What to produce: All the records that follow need to be reproduced exactly. Omit the images.

Task inputs:
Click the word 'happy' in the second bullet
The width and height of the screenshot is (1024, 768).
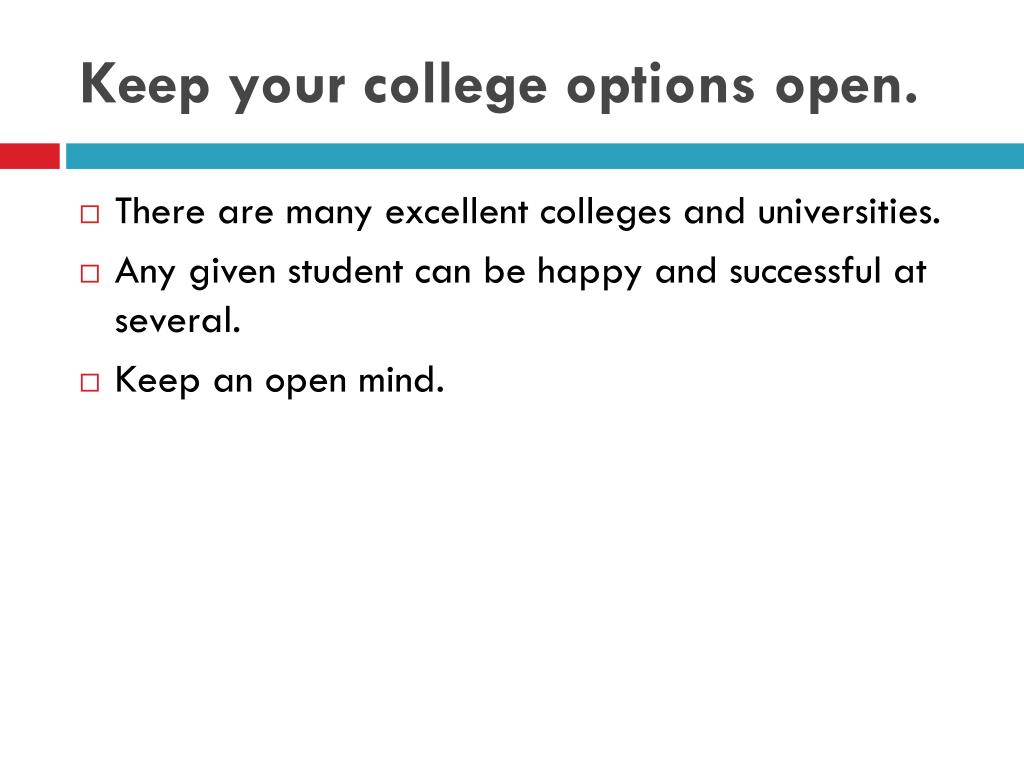coord(589,273)
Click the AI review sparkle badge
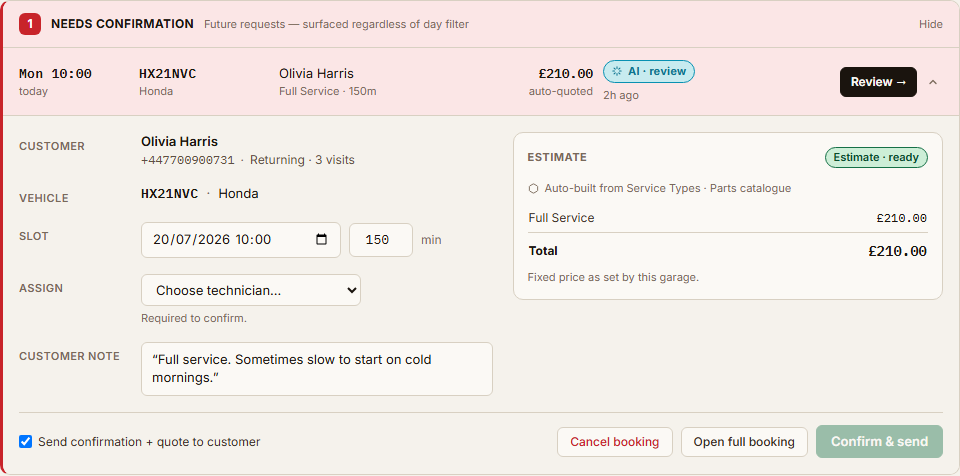This screenshot has width=960, height=476. 649,72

Task solution:
Click the word 'happy' in the second bullet
The width and height of the screenshot is (1024, 768).
coord(589,273)
Click the AI review sparkle badge
This screenshot has width=960, height=476. 649,72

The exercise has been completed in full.